Photo: Jo Straube
Library Director Knut Skansen is now looking forward to finally allowing people into the new main public library.
“This is something both myself and the people of Oslo have been waiting a long time for. Deichman Bjørvika will be a library for the future. I think many people will be very surprised by the building itself and what the library has to offer,” says Skansen.
“In recent years, several of Deichman's local libraries have redefined what a library can be. The new main library builds on that. Deichman Bjørvika will be as much a place for you to record a podcast or sew your first clothing collection as it will be for borrowing books.”
In a corona-free situation Deichman Bjørvika's ambition would be to receive two million visitors per year. Covering six floors, Deichman Bjørvika offers experiences, technology and knowledge in all forms: literature, music, instruments, film, comics, workshops, sound rooms, children's activities, stages, classrooms, study areas, and much, much more.
Open every day
Deichman Bjørvika will be more accessible than the former main library at Hammersborg. The new library’s doors will be open every day of the week, from morning to evening on weekdays. It will also be possible to return books 24 hours a day to an unmanned delivery kiosk.
Some restrictions to the service will however remain due to the COVID-19 situation. For the time being, neither Deichman Bjørvika nor any of Oslo’s other Deichman libraries will be able to host events. There will also be restrictions on the number of people allowed in the library at a time.
“We have worked closely with the health authorities to find a way of opening in a responsible manner with regard to infection control. We are now there, and people should be able to feel safe when they visit us,” says Merete Lie, department director for Deichman Bjørvika.
Deichman Bjørvika, in consultation with the local infection control authority, has decided that the number of simultaneous visitors will be kept to a maximum of 1000 (normally 3000).

- Exercises -
(1) Answer the following questions using the text about Deichman Bjørvika:
(a) How many floors does Deichman Bjørvika cover?
(b) Where was the former main library located?
(c) What is the normal maximum number of simultaneous visitors?
(2) Reproduce the stretch of the text about Deichman Bjørvika from "In a corona-free" through "unmanned delivery kiosk." without alteration.

- Provided records -

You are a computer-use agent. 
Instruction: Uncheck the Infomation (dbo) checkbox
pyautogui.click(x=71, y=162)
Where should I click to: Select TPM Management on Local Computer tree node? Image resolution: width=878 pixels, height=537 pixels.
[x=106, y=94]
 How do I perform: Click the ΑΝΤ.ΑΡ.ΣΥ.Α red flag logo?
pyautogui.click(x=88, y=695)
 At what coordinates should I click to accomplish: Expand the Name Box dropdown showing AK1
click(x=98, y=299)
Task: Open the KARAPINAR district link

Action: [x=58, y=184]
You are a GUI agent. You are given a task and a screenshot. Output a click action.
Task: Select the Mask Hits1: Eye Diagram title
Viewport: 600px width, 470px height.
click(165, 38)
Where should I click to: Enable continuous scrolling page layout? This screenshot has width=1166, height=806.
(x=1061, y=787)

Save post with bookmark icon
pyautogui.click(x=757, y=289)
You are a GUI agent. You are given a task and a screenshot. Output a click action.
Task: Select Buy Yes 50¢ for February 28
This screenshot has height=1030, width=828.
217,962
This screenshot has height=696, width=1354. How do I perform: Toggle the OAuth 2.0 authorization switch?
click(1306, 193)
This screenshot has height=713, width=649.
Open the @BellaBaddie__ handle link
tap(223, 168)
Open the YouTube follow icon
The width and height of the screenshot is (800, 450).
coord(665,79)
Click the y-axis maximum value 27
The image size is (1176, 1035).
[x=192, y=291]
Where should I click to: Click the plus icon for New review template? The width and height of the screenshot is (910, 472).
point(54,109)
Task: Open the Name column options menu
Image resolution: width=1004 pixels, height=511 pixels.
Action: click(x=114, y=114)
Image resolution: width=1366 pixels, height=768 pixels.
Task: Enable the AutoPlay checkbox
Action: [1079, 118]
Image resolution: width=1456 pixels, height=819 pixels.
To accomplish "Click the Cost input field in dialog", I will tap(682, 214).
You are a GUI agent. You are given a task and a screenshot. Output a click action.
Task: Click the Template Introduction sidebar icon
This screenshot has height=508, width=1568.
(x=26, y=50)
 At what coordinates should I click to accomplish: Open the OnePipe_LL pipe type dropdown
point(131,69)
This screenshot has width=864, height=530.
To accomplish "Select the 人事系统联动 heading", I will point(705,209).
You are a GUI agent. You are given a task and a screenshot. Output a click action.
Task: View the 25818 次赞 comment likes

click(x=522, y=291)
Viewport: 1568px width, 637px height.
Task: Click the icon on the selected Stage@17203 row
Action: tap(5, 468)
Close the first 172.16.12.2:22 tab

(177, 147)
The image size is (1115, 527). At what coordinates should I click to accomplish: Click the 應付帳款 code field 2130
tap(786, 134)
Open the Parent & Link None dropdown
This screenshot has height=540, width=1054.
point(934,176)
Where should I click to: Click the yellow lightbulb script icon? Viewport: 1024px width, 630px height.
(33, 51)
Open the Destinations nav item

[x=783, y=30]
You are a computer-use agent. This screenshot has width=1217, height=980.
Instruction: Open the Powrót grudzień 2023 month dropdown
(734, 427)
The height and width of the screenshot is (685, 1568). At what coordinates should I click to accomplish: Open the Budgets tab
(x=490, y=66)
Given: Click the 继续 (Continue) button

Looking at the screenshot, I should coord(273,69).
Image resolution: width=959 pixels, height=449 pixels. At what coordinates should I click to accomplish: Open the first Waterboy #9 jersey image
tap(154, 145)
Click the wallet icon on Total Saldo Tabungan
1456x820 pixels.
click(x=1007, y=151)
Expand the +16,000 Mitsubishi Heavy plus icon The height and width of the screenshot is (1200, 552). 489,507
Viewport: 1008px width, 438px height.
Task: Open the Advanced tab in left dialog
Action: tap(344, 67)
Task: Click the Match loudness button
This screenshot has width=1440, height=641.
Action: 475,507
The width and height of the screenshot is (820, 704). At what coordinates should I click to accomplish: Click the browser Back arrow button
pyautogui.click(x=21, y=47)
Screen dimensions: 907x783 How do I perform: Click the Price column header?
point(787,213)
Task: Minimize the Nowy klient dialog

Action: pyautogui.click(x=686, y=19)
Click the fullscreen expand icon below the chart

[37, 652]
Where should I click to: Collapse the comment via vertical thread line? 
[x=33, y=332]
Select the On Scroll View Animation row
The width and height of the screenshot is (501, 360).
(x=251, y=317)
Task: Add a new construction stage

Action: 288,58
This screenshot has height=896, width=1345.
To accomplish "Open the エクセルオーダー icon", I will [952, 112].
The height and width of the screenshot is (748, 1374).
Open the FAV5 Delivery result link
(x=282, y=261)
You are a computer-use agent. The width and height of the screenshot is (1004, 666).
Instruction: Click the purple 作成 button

- Answer set -
(1)
(a) Six floors.
(b) At Hammersborg.
(c) 3000.

(2)
In a corona-free situation Deichman Bjørvika's ambition would be to receive two million visitors per year. Covering six floors, Deichman Bjørvika offers experiences, technology and knowledge in all forms: literature, music, instruments, film, comics, workshops, sound rooms, children's activities, stages, classrooms, study areas, and much, much more.
Open every day
Deichman Bjørvika will be more accessible than the former main library at Hammersborg. The new library’s doors will be open every day of the week, from morning to evening on weekdays. It will also be possible to return books 24 hours a day to an unmanned delivery kiosk.